> **DATA FOR THIS EXERCISE**:
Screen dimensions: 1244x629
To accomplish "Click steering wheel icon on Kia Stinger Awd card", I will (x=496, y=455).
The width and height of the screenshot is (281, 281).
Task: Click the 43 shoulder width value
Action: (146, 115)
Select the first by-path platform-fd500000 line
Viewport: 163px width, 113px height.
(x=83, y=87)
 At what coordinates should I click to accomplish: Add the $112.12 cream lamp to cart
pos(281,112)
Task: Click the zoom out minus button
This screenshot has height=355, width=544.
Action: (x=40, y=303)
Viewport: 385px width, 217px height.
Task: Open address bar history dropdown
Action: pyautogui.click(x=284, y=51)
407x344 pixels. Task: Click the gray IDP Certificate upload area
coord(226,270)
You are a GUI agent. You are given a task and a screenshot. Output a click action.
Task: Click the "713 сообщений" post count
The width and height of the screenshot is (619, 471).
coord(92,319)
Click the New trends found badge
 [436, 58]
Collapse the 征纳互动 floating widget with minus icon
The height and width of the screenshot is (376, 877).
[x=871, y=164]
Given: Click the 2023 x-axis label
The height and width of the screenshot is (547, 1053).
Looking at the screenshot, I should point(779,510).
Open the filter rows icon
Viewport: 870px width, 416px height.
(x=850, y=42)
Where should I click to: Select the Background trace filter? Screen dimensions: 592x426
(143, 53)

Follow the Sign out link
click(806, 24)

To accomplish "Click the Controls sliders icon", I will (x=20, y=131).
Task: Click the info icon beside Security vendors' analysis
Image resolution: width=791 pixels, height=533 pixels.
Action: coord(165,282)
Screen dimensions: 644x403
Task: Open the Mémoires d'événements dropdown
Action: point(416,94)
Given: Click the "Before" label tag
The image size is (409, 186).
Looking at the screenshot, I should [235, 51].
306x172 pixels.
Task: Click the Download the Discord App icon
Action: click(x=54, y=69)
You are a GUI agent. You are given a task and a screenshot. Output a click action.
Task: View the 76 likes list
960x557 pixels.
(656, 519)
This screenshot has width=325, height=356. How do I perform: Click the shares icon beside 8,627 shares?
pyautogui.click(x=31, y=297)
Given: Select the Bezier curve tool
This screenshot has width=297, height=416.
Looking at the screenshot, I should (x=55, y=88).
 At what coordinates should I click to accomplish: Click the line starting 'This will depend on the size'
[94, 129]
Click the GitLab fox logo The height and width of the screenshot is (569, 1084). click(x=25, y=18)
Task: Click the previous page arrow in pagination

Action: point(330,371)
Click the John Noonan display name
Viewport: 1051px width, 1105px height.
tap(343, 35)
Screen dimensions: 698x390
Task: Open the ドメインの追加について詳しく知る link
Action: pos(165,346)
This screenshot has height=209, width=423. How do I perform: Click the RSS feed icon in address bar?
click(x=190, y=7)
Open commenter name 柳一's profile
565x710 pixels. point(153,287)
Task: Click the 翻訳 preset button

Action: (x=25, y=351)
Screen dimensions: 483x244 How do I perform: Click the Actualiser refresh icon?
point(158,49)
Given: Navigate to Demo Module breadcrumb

> **TO DO**:
Count each line of the listing above that holds the string "label", and state that count without anything added.

> **SOLUTION BELOW**:
2